As planning around the Project Connect transit system's rollout in Austin continues, Capital Metro is eyeing an expansion of its transit-oriented development strategy to house more people along future rail and bus routes.

Transit-oriented development, or TOD, brings a mix of housing and commercial space within a short distance of transit hubs with the goal of establishing walkable, dense and connected neighborhoods. TODs already in place in Austin are based around the east side's Plaza Saltillo and MLK Station, North Central Austin's Lamar Boulevard and Justin Lane area, and others. Austin is working to lay out its own equitable transit-oriented development, or ETOD, framework as Project Connect rail construction approaches.

On Nov. 17, the U.S. Department of Transportation’s Federal Transit Administration announced Cap Metro will receive $900,000 in federal support to continue its TOD planning efforts related to the build-out of Project Connect's Orange, Blue and Green rail lines. The FTA said the grant, one of several the agency announced last month, is aimed at spurring future mixed-use development with affordable housing and bike and pedestrian connections.

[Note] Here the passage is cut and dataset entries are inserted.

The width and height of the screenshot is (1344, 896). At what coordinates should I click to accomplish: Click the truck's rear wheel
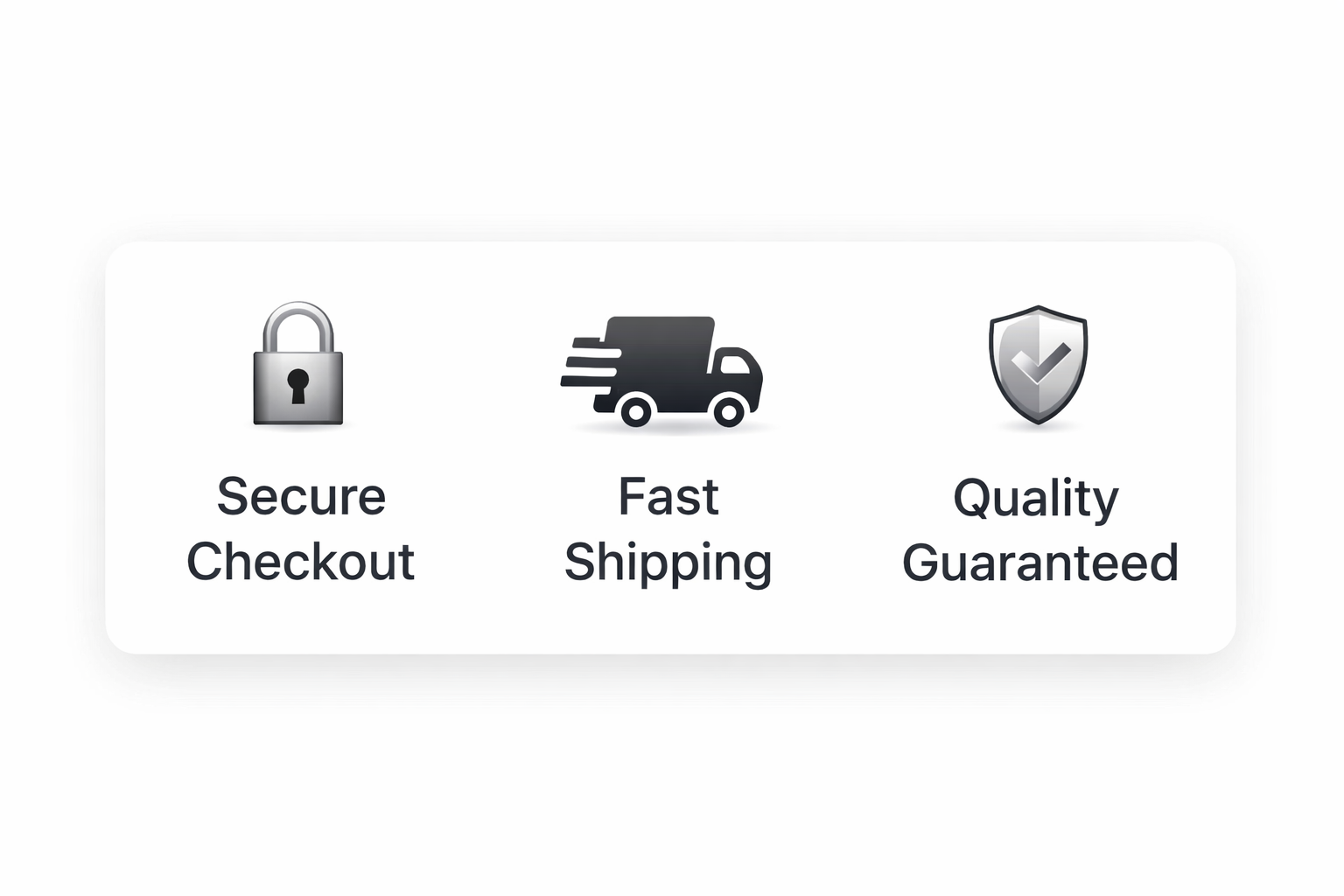[636, 410]
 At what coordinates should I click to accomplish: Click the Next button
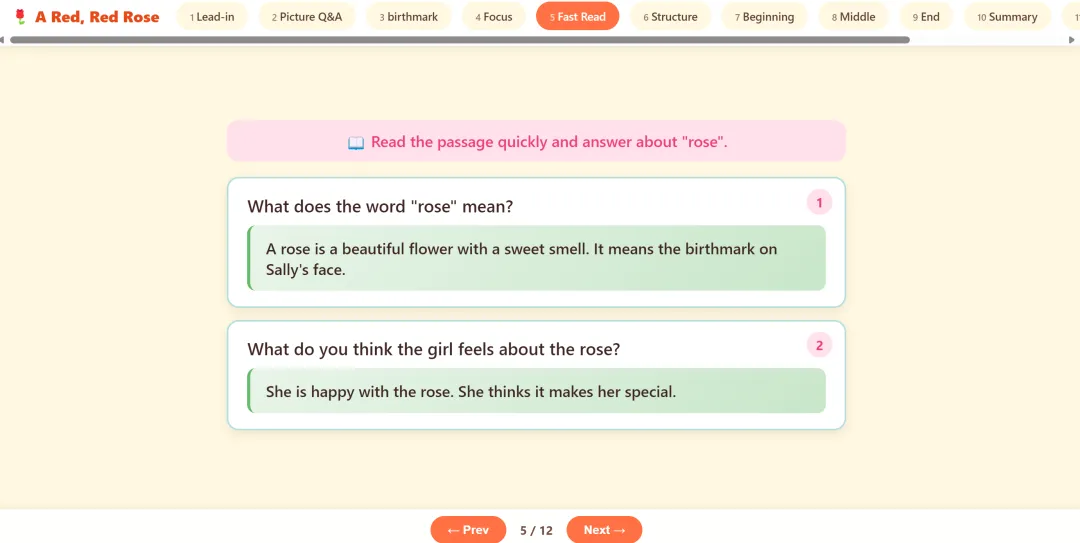click(604, 530)
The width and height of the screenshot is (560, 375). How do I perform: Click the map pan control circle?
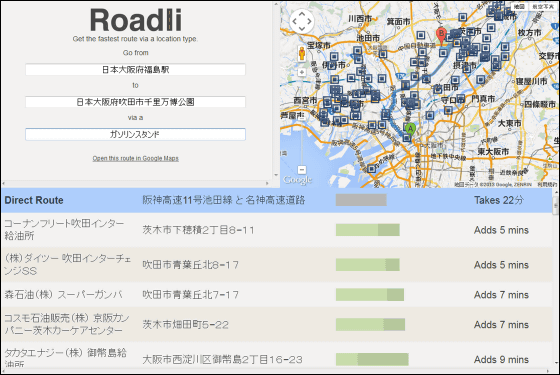tap(302, 21)
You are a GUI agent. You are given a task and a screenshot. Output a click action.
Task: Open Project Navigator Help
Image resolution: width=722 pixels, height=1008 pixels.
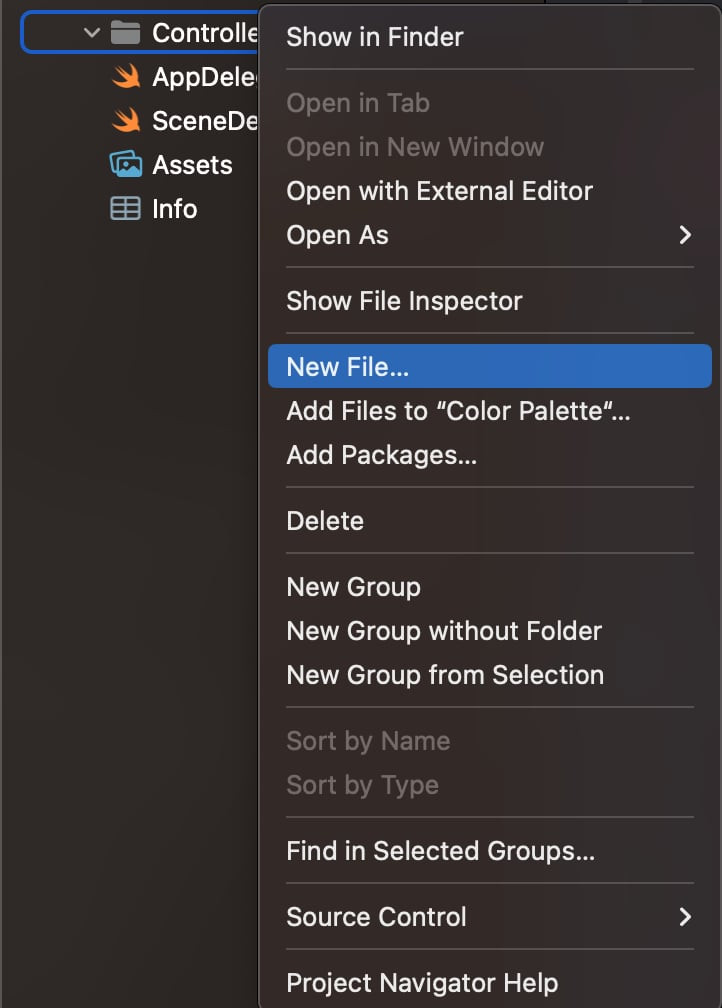coord(422,983)
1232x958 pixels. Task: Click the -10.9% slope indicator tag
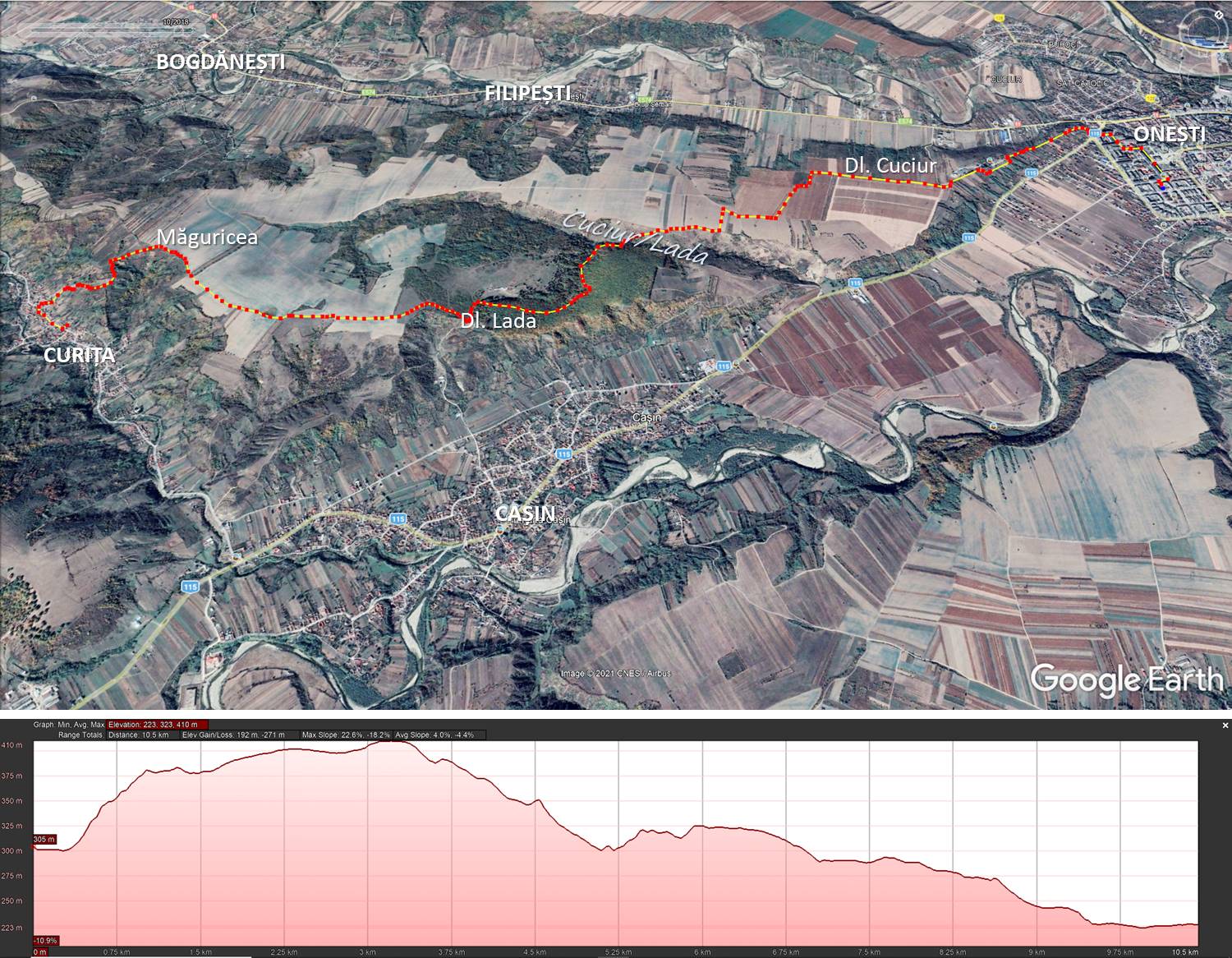tap(46, 940)
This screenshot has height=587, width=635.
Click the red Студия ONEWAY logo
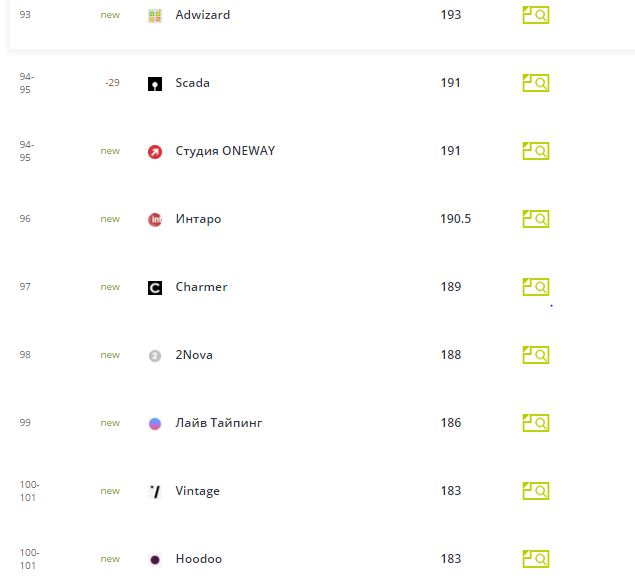(155, 151)
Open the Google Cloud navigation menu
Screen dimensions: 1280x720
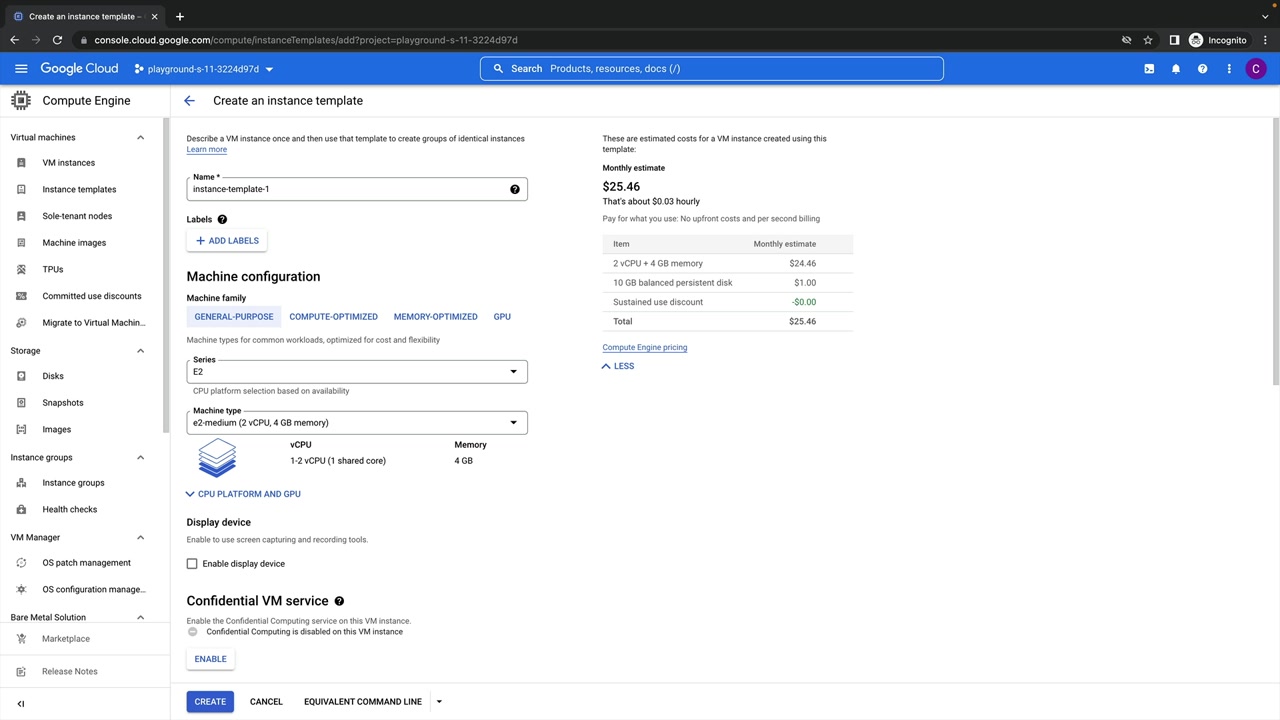pos(21,69)
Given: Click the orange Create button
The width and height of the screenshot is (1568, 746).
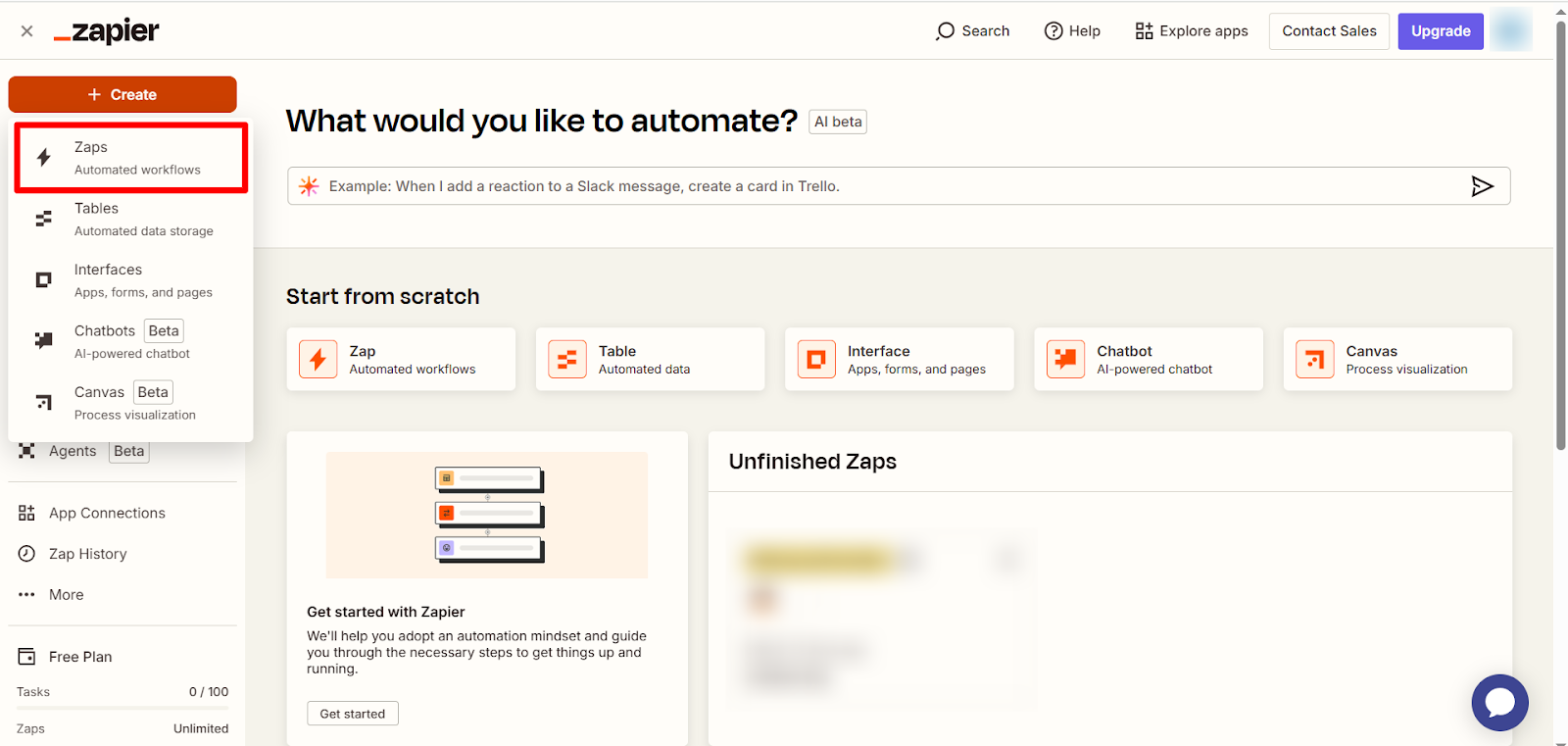Looking at the screenshot, I should [122, 94].
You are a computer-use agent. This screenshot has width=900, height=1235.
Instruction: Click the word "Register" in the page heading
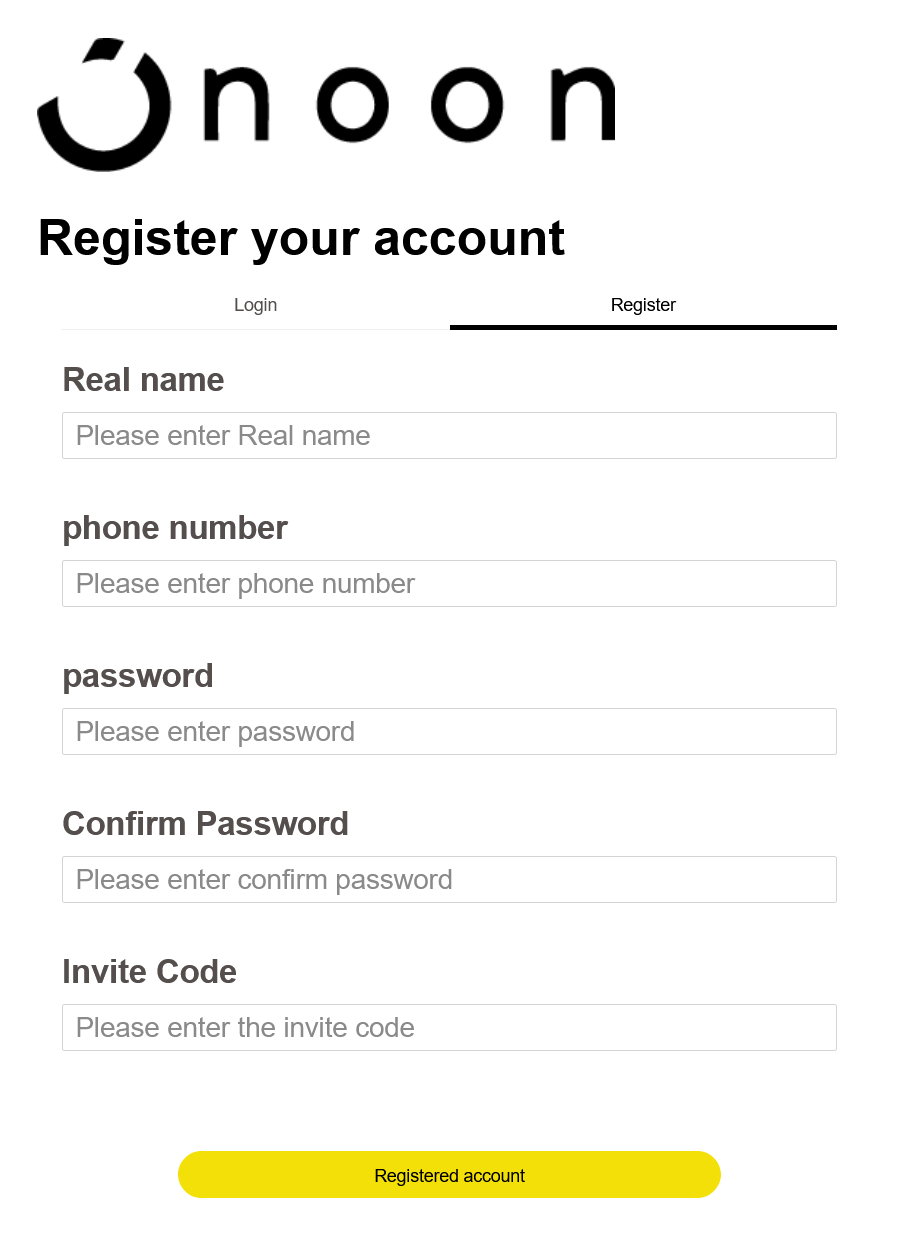pyautogui.click(x=137, y=238)
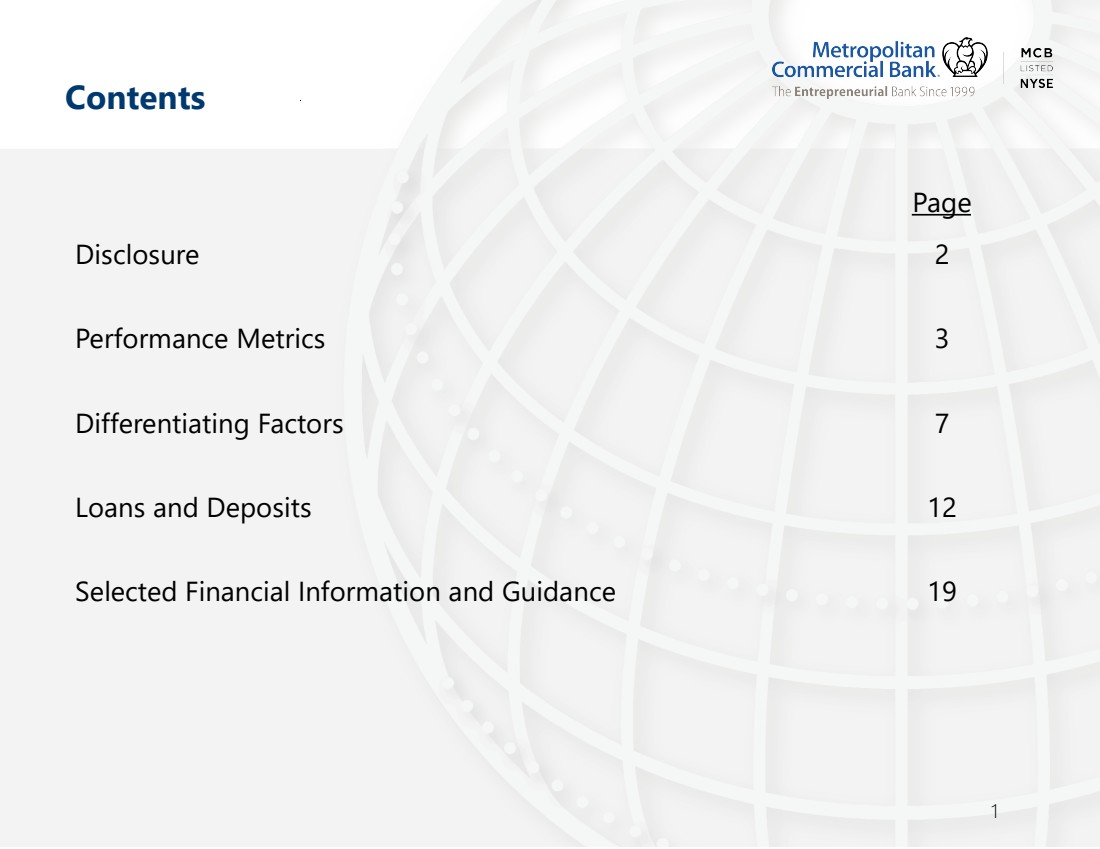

“FTA’s Pilot Program for TOD Planning helps communities examine ways to improve economic development and multimodal connectivity,” FTA Administrator Nuria Fernandez said in a statement. “When communities build new housing, retail, offices, and other construction near transit, they advance environmental justice and promote equity, particularly to underserved communities, by increasing access to opportunity and enabling and encouraging the creation and preservation of affordable housing.”

Cap Metro said it plans to use the funding to build more equitable and sustainable communities in the area. The transportation agency's goals are based on ETOD policy from Austin City Council.

"These grants are contributing to the creation of a systemwide ETOD strategy focusing on infrastructure development alongside affordable and attainable housing strategies. Deliverables included creation of case studies and existing conditions analysis and an extensive data and policy dashboard for all future light rail, commuter rail, and MetroRapid stations," Cap Metro Communications Specialist Blythe Nebeker said in an email.

Nebeker said the federal funding will help Cap Metro realize "the full potential of TODs" at two pilot sites: the North Lamar Transit Center and the agency's headquarters on East Fifth Street. The North Lamar facility is expected to be a northern hub of Project Connect's Orange and Blue lines north of downtown, while the Cap Metro headquarters could be in line for redevelopment as its own TOD district.

The Cap Metro campus is nearing staffing capacity as Project Connect activity ramps up, and the agency is considering its options for a relocation—work the federal funds will support. Cap Metro is also seeking to build a new facility to help meet its goals of becoming carbon neutral by 2040.

"In order to be able to accommodate this future fleet and additional Project Connect programs, it is imperative that we look ahead and relocate our administration and service delivery functions to one integrated facility," Nebeker said. "The site repurpose plan is still in early consideration. This TOD grant will help us map out development and funding scenarios."

Studies into the creation of TODs will begin later next year centered on topics such as affordable housing opportunities, access to jobs, safe transit access, and addressing racial health and wellness gaps, Nebeker said.